Pentecostals, of course, are now a worldwide movement of Christians and are accepted and respected as vital members of the body of Christ. People in mainline and sacramental churches often raise their hands in worship, closing their eyes in focused adoration of God. Respected biblical scholars and theologians increasingly recognize that the atonement is more like a multi-faceted gem than a single metaphor hardened into concrete.

There are still people out there who blog, tweet, and Facebook their convictions that certain people are heretics. So when N. T. Wright claims that Paul was saying something more expansive in Romans than we’d thought before, some said he was a heretic. When Rob Bell asked questions regarding our uncritical acceptance about who is in and who is out with God, suggesting that God’s love is more generous than we’ve allowed, he was branded a heretic. Years ago, when Clark Pinnock jumped into the conversation that challenged the traditional view of God’s impassability and entertained the idea of open theism, he was brought up on heresy charges and threatened with dismissal from a major evangelical scholars’ group.

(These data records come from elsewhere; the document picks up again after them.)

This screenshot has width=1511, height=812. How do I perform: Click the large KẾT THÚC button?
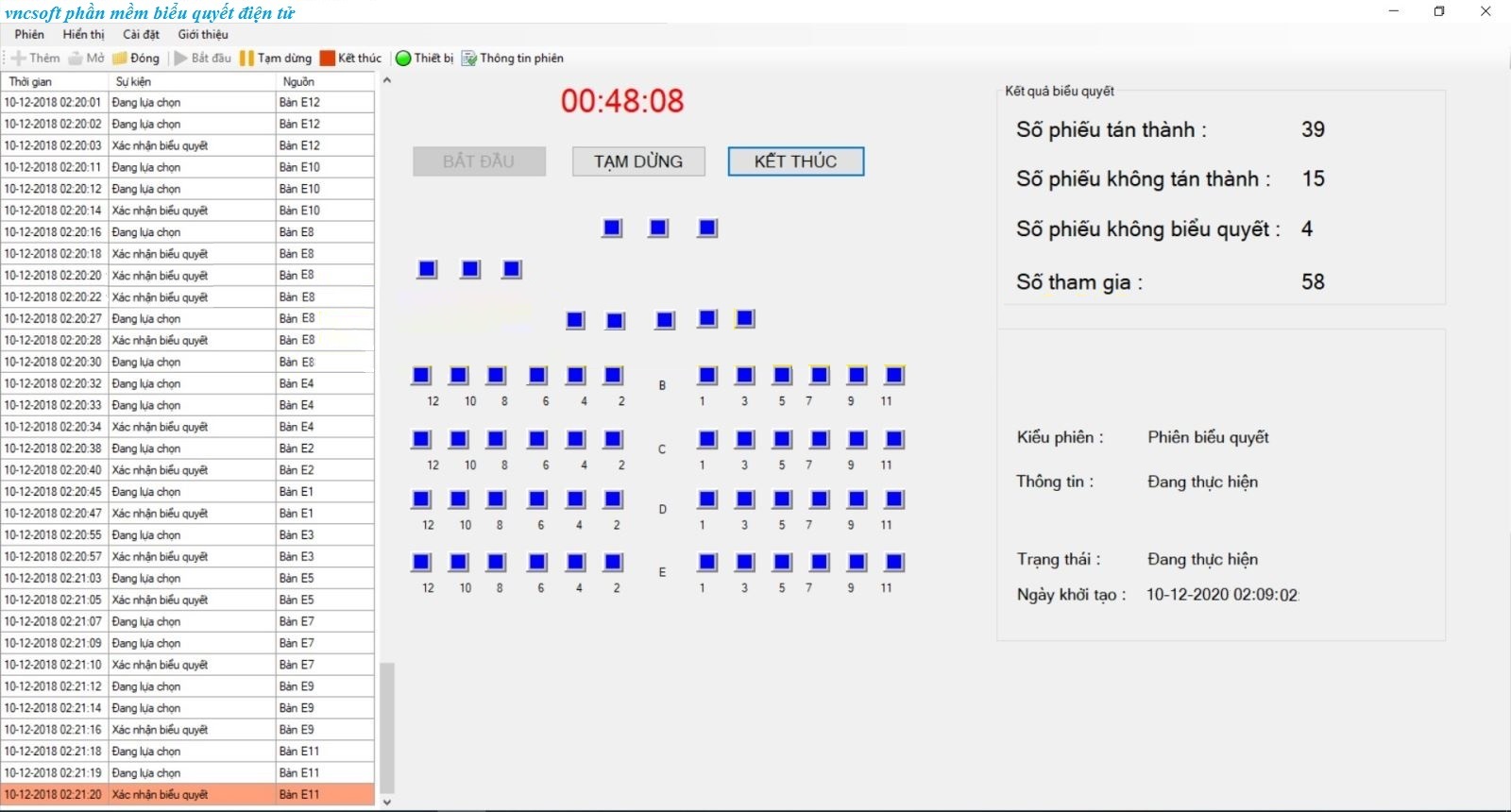pyautogui.click(x=795, y=161)
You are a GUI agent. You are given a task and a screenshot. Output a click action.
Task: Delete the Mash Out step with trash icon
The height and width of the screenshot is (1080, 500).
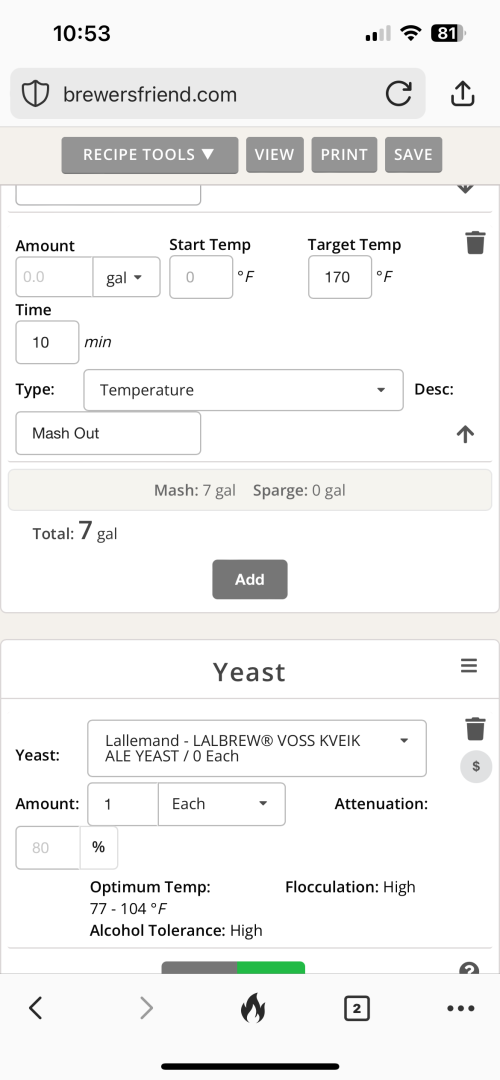475,242
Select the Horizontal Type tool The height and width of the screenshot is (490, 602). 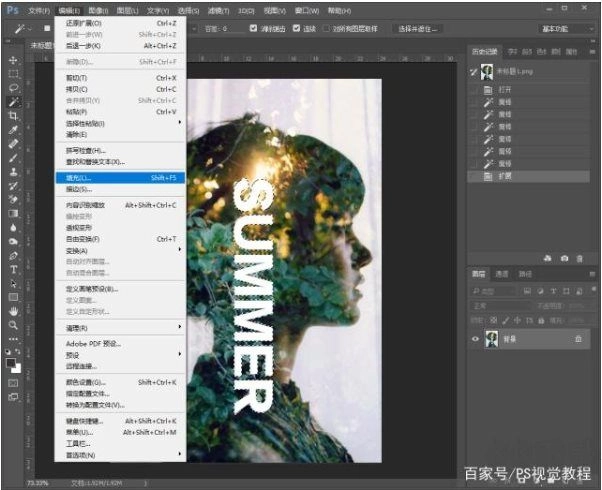[x=14, y=270]
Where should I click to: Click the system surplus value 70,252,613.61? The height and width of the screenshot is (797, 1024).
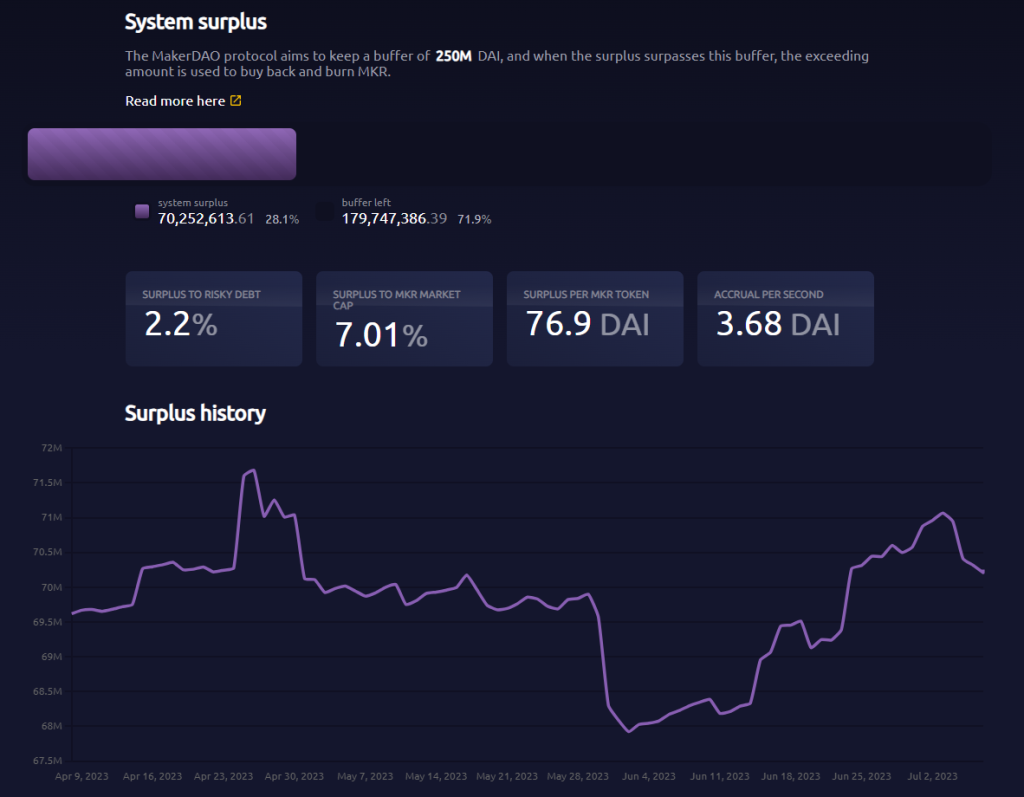pos(206,219)
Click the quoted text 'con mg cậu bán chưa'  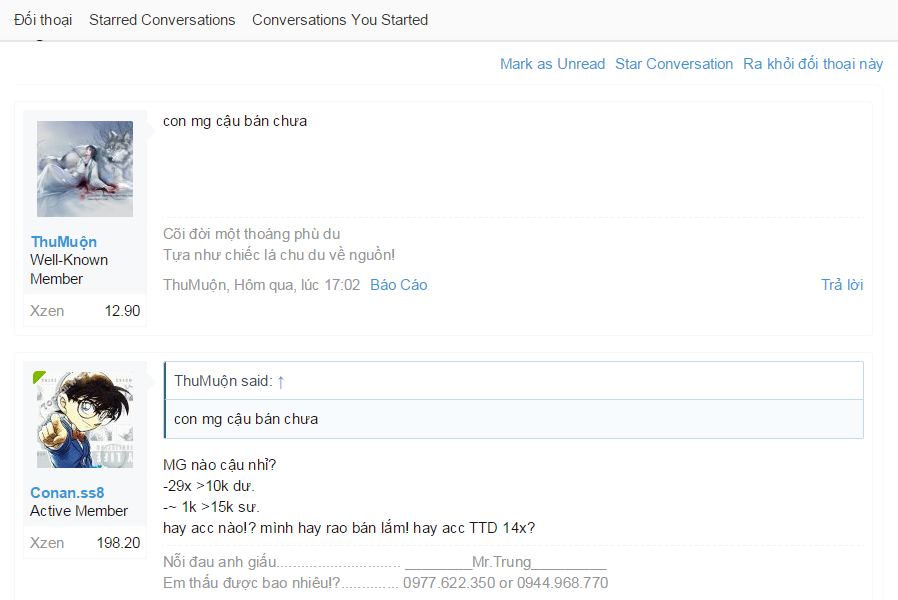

There is a theory about how human beings process new information called cognitive dissonance. I think it goes this way: When a new idea is presented that challenges a person’s long-standing belief, tension is created between the old idea and the possibility of the new idea that the person seeks to resolve. Resolution can happen in at least three ways:

1. The old idea is re-embraced and the old idea is immediately discarded, simply on the basis of it being new.
2. The new idea is analyzed, but only for the purpose of creating a defense that will validate the superiority of the old idea.
3. The new idea is analyzed and given consideration, and allowed to inform and possibly modify the old idea.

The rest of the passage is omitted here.